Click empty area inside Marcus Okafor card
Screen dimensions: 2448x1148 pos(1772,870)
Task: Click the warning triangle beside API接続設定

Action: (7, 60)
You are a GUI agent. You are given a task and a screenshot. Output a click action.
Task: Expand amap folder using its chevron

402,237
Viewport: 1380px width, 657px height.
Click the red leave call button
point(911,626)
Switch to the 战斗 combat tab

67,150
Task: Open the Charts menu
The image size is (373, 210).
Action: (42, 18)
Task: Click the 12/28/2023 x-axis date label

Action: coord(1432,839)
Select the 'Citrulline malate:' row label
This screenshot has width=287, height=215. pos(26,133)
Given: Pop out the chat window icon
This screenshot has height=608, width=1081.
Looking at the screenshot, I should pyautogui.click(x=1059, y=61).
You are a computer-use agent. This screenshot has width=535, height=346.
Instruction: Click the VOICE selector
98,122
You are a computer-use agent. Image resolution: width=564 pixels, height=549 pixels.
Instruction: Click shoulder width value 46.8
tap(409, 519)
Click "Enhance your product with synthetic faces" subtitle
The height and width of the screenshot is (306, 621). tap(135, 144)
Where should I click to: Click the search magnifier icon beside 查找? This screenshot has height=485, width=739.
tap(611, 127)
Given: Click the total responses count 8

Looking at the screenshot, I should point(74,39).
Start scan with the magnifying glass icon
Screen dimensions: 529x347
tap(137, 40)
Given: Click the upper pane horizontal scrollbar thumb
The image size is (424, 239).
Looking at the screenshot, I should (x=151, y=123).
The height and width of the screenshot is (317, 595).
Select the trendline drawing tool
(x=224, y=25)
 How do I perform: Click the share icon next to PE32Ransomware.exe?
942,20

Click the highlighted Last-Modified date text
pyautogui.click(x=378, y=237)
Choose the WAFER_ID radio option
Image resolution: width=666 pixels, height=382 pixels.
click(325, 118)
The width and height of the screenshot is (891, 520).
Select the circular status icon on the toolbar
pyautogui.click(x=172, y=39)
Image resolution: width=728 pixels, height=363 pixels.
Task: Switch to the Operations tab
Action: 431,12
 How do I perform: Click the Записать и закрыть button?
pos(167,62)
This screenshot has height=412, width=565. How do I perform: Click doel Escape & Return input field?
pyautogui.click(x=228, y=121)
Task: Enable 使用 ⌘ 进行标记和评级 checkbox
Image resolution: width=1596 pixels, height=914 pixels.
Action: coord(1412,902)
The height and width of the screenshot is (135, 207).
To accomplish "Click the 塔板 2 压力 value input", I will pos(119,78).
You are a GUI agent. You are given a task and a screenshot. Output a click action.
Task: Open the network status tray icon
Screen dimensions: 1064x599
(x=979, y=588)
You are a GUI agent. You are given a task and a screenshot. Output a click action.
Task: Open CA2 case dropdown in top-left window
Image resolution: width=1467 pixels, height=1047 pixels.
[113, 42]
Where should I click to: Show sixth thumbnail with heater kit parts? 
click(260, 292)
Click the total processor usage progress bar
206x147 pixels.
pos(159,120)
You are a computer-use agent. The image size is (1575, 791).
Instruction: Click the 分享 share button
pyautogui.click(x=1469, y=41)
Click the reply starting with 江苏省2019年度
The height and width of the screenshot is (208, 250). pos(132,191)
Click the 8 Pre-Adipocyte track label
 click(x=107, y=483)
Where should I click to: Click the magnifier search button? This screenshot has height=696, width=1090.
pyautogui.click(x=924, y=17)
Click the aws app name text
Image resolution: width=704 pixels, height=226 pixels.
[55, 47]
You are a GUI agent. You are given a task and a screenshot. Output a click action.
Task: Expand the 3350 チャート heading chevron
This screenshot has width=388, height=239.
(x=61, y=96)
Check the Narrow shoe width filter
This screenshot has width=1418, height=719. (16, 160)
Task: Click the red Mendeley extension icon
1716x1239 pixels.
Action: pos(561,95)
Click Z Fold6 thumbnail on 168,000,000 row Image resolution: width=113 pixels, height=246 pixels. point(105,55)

********************

Exercise details: Arrange every line of the material above as a Markdown table with two columns, No. and Text, giving each line a running number and leaving out blank lines.

Exercise response:
| No. | Text |
|---|---|
| 1 | Click empty area inside Marcus Okafor card |
| 2 | Screen dimensions: 2448x1148 pos(1772,870) |
| 3 | Task: Click the warning triangle beside API接続設定 |
| 4 | Action: (7, 60) |
| 5 | You are a GUI agent. You are given a task and a screenshot. Output a click action. |
| 6 | Task: Expand amap folder using its chevron |
| 7 | 402,237 |
| 8 | Viewport: 1380px width, 657px height. |
| 9 | Click the red leave call button |
| 10 | point(911,626) |
| 11 | Switch to the 战斗 combat tab |
| 12 | 67,150 |
| 13 | Task: Open the Charts menu |
| 14 | The image size is (373, 210). |
| 15 | Action: (42, 18) |
| 16 | Task: Click the 12/28/2023 x-axis date label |
| 17 | Action: coord(1432,839) |
| 18 | Select the 'Citrulline malate:' row label |
| 19 | This screenshot has width=287, height=215. pos(26,133) |
| 20 | Given: Pop out the chat window icon |
| 21 | This screenshot has height=608, width=1081. |
| 22 | Looking at the screenshot, I should pyautogui.click(x=1059, y=61). |
| 23 | You are a computer-use agent. This screenshot has width=535, height=346. |
| 24 | Instruction: Click the VOICE selector |
| 25 | 98,122 |
| 26 | You are a computer-use agent. Image resolution: width=564 pixels, height=549 pixels. |
| 27 | Instruction: Click shoulder width value 46.8 |
| 28 | tap(409, 519) |
| 29 | Click "Enhance your product with synthetic faces" subtitle |
| 30 | The height and width of the screenshot is (306, 621). tap(135, 144) |
| 31 | Where should I click to: Click the search magnifier icon beside 查找? This screenshot has height=485, width=739. |
| 32 | tap(611, 127) |
| 33 | Given: Click the total responses count 8 |
| 34 | Looking at the screenshot, I should point(74,39). |
| 35 | Start scan with the magnifying glass icon |
| 36 | Screen dimensions: 529x347 |
| 37 | tap(137, 40) |
| 38 | Given: Click the upper pane horizontal scrollbar thumb |
| 39 | The image size is (424, 239). |
| 40 | Looking at the screenshot, I should (x=151, y=123). |
| 41 | The height and width of the screenshot is (317, 595). |
| 42 | Select the trendline drawing tool |
| 43 | (x=224, y=25) |
| 44 |  How do I perform: Click the share icon next to PE32Ransomware.exe? |
| 45 | 942,20 |
| 46 | Click the highlighted Last-Modified date text |
| 47 | pyautogui.click(x=378, y=237) |
| 48 | Choose the WAFER_ID radio option |
| 49 | Image resolution: width=666 pixels, height=382 pixels. |
| 50 | click(325, 118) |
| 51 | The width and height of the screenshot is (891, 520). |
| 52 | Select the circular status icon on the toolbar |
| 53 | pyautogui.click(x=172, y=39) |
| 54 | Image resolution: width=728 pixels, height=363 pixels. |
| 55 | Task: Switch to the Operations tab |
| 56 | Action: 431,12 |
| 57 |  How do I perform: Click the Записать и закрыть button? |
| 58 | pos(167,62) |
| 59 | This screenshot has height=412, width=565. How do I perform: Click doel Escape & Return input field? |
| 60 | pyautogui.click(x=228, y=121) |
| 61 | Task: Enable 使用 ⌘ 进行标记和评级 checkbox |
| 62 | Image resolution: width=1596 pixels, height=914 pixels. |
| 63 | Action: coord(1412,902) |
| 64 | The height and width of the screenshot is (135, 207). |
| 65 | To accomplish "Click the 塔板 2 压力 value input", I will pos(119,78). |
| 66 | You are a GUI agent. You are given a task and a screenshot. Output a click action. |
| 67 | Task: Open the network status tray icon |
| 68 | Screen dimensions: 1064x599 |
| 69 | (x=979, y=588) |
| 70 | You are a GUI agent. You are given a task and a screenshot. Output a click action. |
| 71 | Task: Open CA2 case dropdown in top-left window |
| 72 | Image resolution: width=1467 pixels, height=1047 pixels. |
| 73 | [113, 42] |
| 74 | Where should I click to: Show sixth thumbnail with heater kit parts?  |
| 75 | click(260, 292) |
| 76 | Click the total processor usage progress bar |
| 77 | 206x147 pixels. |
| 78 | pos(159,120) |
| 79 | You are a computer-use agent. The image size is (1575, 791). |
| 80 | Instruction: Click the 分享 share button |
| 81 | pyautogui.click(x=1469, y=41) |
| 82 | Click the reply starting with 江苏省2019年度 |
| 83 | The height and width of the screenshot is (208, 250). pos(132,191) |
| 84 | Click the 8 Pre-Adipocyte track label |
| 85 |  click(x=107, y=483) |
| 86 | Where should I click to: Click the magnifier search button? This screenshot has height=696, width=1090. |
| 87 | pyautogui.click(x=924, y=17) |
| 88 | Click the aws app name text |
| 89 | Image resolution: width=704 pixels, height=226 pixels. |
| 90 | [55, 47] |
| 91 | You are a GUI agent. You are given a task and a screenshot. Output a click action. |
| 92 | Task: Expand the 3350 チャート heading chevron |
| 93 | This screenshot has width=388, height=239. |
| 94 | (x=61, y=96) |
| 95 | Check the Narrow shoe width filter |
| 96 | This screenshot has width=1418, height=719. (16, 160) |
| 97 | Task: Click the red Mendeley extension icon |
| 98 | 1716x1239 pixels. |
| 99 | Action: pos(561,95) |
| 100 | Click Z Fold6 thumbnail on 168,000,000 row Image resolution: width=113 pixels, height=246 pixels. point(105,55) |